Comprendre les enjeux et trouver un équilibre
Le rôle de grand-parent évoque spontanément la tendresse, la transmission et le plaisir d’un lien libéré des responsabilités quotidiennes. Et pourtant, dans ma pratique de psychopédagogie, je constate que cette place peut aussi susciter des doutes, des tensions et parfois une réelle souffrance.
Car être grand-parent aujourd’hui s’inscrit dans un contexte familial et éducatif en pleine évolution. Les repères changent, les modèles se transforment, et les équilibres sont parfois fragiles.
Trouver sa juste place
Les grands-parents occupent une place singulière et complémentaire dans la vie d’un enfant. Pour l’enfant, ce lien intergénérationnel contribue au sentiment d’appartenance et à la construction de son identité.

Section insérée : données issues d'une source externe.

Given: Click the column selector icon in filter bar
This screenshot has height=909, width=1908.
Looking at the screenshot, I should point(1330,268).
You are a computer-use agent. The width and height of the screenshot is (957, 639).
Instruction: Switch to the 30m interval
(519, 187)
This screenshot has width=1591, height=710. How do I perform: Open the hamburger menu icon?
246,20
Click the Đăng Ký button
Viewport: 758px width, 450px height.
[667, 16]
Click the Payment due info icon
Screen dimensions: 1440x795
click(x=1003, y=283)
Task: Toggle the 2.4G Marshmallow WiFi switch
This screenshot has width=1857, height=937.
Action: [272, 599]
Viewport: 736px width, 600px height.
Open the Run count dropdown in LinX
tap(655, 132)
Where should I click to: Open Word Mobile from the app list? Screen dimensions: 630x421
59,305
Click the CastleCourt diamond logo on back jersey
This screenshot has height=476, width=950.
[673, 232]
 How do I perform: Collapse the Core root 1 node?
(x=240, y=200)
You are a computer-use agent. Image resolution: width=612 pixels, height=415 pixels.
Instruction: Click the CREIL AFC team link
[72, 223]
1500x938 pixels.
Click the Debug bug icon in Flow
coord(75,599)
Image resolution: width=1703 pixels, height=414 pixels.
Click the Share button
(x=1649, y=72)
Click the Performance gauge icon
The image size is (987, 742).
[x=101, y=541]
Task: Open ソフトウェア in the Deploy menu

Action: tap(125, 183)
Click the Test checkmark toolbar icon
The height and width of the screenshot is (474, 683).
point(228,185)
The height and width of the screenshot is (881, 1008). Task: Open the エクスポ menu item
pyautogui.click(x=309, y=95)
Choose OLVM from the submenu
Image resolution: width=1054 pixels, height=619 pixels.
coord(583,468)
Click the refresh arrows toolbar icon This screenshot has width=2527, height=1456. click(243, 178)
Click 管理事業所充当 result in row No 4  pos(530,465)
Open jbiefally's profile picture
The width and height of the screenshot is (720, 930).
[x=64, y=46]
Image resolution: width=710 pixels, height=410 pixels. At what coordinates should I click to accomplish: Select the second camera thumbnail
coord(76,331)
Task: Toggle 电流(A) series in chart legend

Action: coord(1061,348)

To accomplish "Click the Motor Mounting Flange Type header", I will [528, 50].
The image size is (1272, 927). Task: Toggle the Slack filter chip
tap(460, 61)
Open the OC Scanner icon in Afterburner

Les grands-parents offrent souvent une présence rassurante, disponible, et un espace éducatif moins soumis aux exigences du quotidien.
Mais pour que cette richesse soit pleinement bénéfique, la place de chacun doit être claire.
- Jusqu’où intervenir ?
- Peut-on exprimer un désaccord éducatif ?
- Comment soutenir sans s’imposer ?
Certains grands-parents se sentent tenus à distance.
D’autres, au contraire, se retrouvent fortement sollicités sans avoir réellement choisi ce niveau d’engagement.
Dans les deux cas, l’enjeu est le même : trouver un positionnement ajusté, respectueux des parents tout en restant fidèle à soi-même.
Car en effet, les pratiques éducatives ont évolué : gestion des émotions, autorité, écrans, rythme de l’enfant… et demandent donc de s’adapter à une société différente de celle de son enfance et différente de l’enfance de nos enfants.
Des pratiques générationnelles en constantes évolution
Les modèles éducatifs ont évolué. Les repères ont changé. Les générations ne fonctionnent plus de la même manière. Ce décalage peut créer un sentiment d’inconfort et peuvent créer :
- De l’incompréhension
- Un sentiment de décalage générationnel
- Parfois l’impression d’être disqualifié dans son expérience
Lorsque ces divergences ne sont pas exprimées avec clarté et respect, elles peuvent fragiliser les relations familiales et placer l’enfant dans des conflits de loyauté implicites.
La fragilité du lien
Certains grands-parents jouent un rôle de soutien majeur : garde régulière, aide aux devoirs, relais en cas de difficultés parentales.
Cet engagement peut être source de sens et de joie. Mais il peut aussi entraîner fatigue, pression et sentiment de responsabilité excessive.
Tandis que dans les situations de séparation, de recomposition familiale ou d’éloignement géographique, le lien avec les petits-enfants peut devenir incertain.
Le sentiment d’impuissance, de tristesse ou d’injustice peut être profond, et souvent peu reconnu.
L’importance d’une communication ajustée
Dans la majorité des situations, le cœur de la difficulté n’est pas tant le désaccord que la manière dont il est abordé.
Une communication respectueuse, qui distingue les faits des jugements et les besoins des reproches, permet de préserver les liens tout en clarifiant les attentes.
- Savoir exprimer une inquiétude sans accusation.
- Savoir entendre un choix éducatif sans le vivre comme une remise en cause personnelle.
Ces ajustements relationnels sont essentiels pour maintenir un climat sécurisant pour l’enfant.
En quoi la psychopédagogie peut-elle être un soutien ?
Dans ma pratique, j’accompagne parfois des familles où le rôle du grand-parent devient source de tension : désaccords éducatifs, ingérence perçue, attentes implicites, culpabilité…
Être accompagné permet de :
- Redéfinir sa place : son rôle, ses limites, ses ressources.
- Comprendre les enjeux développementaux de l’enfant : trouver du sens dans nos pratiques éducatives.
- Apprendre la Communication Non Violente : formuler ses besoins sans accusation et écouter sans se sentir remis en cause.
- Prévenir l’épuisement : identifier ses propres limites et les respecter.
- Apaiser les tensions familiales : sortir des non-dits et des interprétations.
Le rôle du grand-parent n’est ni secondaire, ni accessoire. Il est complémentaire et structurant.
Il participe à l’équilibre affectif de l’enfant, à sa construction.
Et cette place n’est pas figée. Elle se construit et s’ajuste au fil du temps, dans le respect des rôles et dans la qualité des échanges. Il est donc important de prendre le temps de réfléchir à sa posture, identifier ses limites et ses besoins, construire un relationnel apaisé, authentique et privilégié avec l’enfant et les parents.